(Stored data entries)
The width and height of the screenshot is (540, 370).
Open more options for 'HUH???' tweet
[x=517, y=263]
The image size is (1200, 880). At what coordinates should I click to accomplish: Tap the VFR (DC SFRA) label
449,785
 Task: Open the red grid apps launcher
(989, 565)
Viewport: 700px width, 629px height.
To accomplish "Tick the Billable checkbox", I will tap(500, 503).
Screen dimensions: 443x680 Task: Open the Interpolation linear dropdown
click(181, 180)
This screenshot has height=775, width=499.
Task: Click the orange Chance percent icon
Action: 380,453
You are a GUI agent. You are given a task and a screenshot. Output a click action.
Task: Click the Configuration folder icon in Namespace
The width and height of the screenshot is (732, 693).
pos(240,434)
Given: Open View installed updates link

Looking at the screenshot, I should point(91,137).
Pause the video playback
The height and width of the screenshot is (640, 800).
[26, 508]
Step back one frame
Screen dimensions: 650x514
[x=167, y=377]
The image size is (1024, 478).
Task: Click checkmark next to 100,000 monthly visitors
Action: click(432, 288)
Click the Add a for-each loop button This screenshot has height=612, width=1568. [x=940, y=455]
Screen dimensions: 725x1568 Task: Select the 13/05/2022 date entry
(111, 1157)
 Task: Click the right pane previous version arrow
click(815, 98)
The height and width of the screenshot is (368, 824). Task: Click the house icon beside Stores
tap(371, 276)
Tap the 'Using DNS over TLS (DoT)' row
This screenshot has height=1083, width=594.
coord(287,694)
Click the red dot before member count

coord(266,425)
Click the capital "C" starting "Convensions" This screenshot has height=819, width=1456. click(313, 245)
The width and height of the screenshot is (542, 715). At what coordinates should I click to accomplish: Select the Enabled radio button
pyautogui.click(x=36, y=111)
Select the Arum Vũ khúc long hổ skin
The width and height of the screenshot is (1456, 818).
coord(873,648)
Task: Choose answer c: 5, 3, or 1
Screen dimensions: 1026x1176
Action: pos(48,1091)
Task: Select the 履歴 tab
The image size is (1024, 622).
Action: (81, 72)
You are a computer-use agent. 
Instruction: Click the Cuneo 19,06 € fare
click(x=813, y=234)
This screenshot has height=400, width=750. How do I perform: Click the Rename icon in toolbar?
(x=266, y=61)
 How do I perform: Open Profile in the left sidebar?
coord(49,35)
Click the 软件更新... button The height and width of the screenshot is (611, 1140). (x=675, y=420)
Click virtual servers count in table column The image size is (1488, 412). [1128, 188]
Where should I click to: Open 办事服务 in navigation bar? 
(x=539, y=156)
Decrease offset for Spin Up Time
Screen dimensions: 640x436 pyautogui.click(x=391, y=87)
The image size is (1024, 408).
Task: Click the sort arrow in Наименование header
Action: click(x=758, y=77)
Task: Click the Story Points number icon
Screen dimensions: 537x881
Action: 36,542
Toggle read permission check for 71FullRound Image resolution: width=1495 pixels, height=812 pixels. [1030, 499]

→ TRY IT: For every line of the records that includes the string "agent", add one to a tally; the answer is that tally alone.

→ PROBLEM SOLUTION: 2